**TASK INSTRUCTIONS**
Reproduce word for word the part of the text on the enzyme-substrate complex that runs from "The working mechanism" up to and including "the active site.".

**READING TEXT**
Enzyme-substrate Complex

Enzymes are substances that play a crucial role in carrying out biochemical reactions. Chemically, they are proteinaceous in nature, which act on substrates to give the end result of the reactions, called products. When a substrate binds to a specific enzyme, it is called an enzyme-substrate complex. Thus, for any type of chemical reaction, there are three basic components, viz. substrate, enzyme and product. Let's discuss more regarding enzymes, enzyme-substrate complex and the various aspects of enzymatic reactions.

Enzyme Properties
All types of biological units require specific enzymes for specific reactions. The role of enzymes is to speedup or catalyze the reaction, while remaining unchanged throughout the process. This action of enzymes is achieved by reducing the activation energy required to initiate the chemical reaction. The rate of reaction varies significantly, when performed with enzymes and without enzymes.

Each enzyme has a specific substrate, which is determined by its active site. As mentioned already, enzymes are proteins that have a globular structure. The amino acid arrangement in the active site is such that it is specific for recognizing only one type of a substrate. Thus, enzymes are very specific in terms of their substrates. This is also called enzyme substrate specificity. For example, catalase enzyme decomposes hydrogen peroxide (H₂O₂) into water (H₂O) and oxygen (O₂).

The Substrate Complex

While explaining the steps of a simple chemical reaction (involving only one substrate), the substrate molecule binds to the active site of the particular enzyme, forming an enzyme-substrate complex. For better understanding, you can refer to the following simple representation of a chemical reaction:

Chemical reaction: E + S → ES → (EP) → E + P

In the above illustration, enzyme (E) binds with substrate (S), forming an enzyme-substrate complex (ES). Following the ES complex formation, enzyme substrate interaction takes place, resulting in an enzyme product (EP) complex. In the last step, the product (P) leaves the active site of the enzyme (E). The released enzyme may be then recycled and combined with another substrate to form a product. This way an enzyme acts on substrates to form products.

The working mechanism of an enzyme, in terms of its specificity is described by the lock-and-key model and induced-fit hypothesis. In the first model, the lock represents enzyme and the key is the substrate. Like a key fits exactly into its specific lock, the enzyme and substrate fit accurately into each other. As per the induced fit hypothesis, the enzyme undergoes certain structural changes after the substrate binds to the active site.

**Dataset entries**
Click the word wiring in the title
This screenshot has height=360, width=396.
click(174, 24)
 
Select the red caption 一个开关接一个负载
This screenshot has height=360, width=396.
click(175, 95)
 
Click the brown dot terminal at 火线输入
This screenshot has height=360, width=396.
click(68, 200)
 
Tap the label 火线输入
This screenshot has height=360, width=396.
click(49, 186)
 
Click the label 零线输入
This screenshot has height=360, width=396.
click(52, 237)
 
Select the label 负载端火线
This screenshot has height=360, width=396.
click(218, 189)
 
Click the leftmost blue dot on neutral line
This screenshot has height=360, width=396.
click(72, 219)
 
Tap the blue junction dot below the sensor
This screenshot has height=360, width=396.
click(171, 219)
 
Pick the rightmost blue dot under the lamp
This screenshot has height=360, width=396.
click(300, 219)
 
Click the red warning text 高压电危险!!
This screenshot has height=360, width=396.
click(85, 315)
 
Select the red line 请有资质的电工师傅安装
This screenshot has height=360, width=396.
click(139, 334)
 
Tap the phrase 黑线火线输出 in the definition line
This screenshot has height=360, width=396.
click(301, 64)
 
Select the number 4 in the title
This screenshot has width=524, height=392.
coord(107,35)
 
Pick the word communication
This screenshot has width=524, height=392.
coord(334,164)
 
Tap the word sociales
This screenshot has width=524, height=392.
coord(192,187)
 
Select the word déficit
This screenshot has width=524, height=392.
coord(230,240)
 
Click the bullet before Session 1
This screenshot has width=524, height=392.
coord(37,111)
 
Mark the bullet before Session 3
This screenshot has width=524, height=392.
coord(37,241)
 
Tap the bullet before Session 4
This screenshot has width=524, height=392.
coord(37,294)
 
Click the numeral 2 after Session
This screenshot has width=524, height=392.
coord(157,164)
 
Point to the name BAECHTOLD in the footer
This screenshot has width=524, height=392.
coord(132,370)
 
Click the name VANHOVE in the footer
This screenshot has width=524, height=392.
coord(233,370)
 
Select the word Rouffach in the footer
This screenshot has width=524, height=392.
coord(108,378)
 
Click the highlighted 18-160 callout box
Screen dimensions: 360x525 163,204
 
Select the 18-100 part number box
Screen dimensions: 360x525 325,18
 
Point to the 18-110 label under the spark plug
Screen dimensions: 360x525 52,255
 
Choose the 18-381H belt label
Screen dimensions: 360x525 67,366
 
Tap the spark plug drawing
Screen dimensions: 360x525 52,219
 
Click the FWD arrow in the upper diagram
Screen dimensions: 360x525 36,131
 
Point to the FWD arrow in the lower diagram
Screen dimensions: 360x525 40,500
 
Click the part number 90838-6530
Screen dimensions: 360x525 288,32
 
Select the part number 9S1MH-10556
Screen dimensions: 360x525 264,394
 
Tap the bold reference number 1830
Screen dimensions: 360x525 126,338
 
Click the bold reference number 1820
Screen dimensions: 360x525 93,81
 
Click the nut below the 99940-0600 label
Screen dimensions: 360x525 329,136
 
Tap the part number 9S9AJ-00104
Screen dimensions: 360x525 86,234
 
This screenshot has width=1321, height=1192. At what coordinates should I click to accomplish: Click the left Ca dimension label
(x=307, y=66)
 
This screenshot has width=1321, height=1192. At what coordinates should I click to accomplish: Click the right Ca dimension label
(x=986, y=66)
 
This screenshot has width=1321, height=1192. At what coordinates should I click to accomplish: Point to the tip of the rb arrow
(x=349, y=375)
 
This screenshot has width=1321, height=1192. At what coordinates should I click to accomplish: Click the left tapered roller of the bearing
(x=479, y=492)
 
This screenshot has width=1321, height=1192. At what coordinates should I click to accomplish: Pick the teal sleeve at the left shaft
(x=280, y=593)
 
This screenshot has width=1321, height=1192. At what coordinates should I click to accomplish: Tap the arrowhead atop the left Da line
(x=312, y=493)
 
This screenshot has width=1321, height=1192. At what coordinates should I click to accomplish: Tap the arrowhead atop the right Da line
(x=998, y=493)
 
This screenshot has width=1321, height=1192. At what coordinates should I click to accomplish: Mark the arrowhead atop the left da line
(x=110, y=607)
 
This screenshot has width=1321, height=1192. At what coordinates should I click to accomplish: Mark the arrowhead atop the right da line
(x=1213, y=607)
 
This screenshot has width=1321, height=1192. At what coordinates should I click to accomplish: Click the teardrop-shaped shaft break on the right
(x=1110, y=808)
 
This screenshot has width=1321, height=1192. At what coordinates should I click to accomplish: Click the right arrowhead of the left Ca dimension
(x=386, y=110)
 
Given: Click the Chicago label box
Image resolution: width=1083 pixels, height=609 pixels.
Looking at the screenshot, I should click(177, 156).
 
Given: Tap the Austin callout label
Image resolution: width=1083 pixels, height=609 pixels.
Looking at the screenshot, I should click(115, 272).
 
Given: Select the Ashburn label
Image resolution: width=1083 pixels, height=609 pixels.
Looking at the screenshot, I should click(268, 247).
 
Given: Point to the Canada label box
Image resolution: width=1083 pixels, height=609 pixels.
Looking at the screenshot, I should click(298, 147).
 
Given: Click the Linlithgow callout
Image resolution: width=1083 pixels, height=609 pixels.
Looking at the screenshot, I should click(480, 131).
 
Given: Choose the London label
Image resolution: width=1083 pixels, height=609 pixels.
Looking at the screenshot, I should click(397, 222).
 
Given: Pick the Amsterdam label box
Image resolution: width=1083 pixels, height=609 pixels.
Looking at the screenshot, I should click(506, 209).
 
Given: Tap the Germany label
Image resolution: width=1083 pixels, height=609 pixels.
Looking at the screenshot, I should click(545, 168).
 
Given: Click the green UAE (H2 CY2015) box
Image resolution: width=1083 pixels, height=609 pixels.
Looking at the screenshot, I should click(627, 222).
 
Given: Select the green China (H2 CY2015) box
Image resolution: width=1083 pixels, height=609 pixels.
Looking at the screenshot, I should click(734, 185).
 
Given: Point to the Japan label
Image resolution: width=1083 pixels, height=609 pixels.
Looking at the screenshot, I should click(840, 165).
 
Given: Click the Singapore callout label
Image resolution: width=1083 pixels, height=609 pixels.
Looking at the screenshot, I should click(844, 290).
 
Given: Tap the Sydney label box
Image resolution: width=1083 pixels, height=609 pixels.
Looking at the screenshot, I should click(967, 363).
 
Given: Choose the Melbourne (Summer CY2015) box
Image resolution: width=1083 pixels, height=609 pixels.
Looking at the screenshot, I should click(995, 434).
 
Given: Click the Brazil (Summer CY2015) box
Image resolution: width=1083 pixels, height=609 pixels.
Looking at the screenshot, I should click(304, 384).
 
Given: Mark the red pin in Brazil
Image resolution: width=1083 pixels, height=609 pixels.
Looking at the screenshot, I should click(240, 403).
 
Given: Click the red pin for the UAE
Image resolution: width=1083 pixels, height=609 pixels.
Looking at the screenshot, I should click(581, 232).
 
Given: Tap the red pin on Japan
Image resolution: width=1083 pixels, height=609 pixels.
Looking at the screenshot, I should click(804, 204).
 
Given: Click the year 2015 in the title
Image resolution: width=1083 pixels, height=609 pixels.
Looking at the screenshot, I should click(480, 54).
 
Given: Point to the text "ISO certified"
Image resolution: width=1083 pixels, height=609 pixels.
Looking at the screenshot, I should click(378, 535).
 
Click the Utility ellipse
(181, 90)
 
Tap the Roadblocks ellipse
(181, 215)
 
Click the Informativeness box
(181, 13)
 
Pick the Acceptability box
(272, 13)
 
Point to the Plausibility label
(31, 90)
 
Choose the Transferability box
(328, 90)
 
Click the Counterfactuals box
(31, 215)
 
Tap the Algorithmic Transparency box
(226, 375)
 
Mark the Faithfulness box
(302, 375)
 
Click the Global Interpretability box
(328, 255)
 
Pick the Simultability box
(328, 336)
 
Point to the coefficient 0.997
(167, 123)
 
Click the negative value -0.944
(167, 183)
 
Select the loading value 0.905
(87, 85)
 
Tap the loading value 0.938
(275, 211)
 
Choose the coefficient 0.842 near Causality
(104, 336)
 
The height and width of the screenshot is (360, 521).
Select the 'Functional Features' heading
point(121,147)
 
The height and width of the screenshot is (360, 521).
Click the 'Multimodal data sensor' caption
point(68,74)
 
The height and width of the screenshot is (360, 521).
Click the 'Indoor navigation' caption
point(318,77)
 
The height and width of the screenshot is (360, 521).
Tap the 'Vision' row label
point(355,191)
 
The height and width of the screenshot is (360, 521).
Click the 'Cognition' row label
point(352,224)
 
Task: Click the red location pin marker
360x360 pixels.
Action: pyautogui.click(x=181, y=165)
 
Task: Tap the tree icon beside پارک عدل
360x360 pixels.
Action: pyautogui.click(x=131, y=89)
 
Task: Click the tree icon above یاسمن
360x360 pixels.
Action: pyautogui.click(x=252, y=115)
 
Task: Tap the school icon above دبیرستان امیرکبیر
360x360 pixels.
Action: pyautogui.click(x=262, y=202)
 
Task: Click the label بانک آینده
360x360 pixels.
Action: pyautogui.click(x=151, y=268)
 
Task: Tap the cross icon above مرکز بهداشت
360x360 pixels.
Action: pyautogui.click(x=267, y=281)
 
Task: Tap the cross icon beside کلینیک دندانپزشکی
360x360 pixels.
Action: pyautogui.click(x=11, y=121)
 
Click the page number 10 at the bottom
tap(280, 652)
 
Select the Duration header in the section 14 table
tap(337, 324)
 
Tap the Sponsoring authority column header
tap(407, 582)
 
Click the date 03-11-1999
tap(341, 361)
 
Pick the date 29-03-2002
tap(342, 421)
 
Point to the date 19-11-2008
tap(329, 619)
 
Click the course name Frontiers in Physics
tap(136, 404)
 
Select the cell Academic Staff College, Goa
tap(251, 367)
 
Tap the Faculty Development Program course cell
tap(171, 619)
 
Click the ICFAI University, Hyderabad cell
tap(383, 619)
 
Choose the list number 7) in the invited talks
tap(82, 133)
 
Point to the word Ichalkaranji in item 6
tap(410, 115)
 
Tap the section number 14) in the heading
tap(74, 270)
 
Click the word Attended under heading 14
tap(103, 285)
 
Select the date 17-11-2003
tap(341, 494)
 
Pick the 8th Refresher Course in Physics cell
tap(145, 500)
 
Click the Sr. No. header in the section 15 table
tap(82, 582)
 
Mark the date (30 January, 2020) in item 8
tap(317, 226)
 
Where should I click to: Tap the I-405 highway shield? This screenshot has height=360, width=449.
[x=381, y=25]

**TASK RESULT**
The working mechanism of an enzyme, in terms of its specificity is described by the lock-and-key model and induced-fit hypothesis. In the first model, the lock represents enzyme and the key is the substrate. Like a key fits exactly into its specific lock, the enzyme and substrate fit accurately into each other. As per the induced fit hypothesis, the enzyme undergoes certain structural changes after the substrate binds to the active site.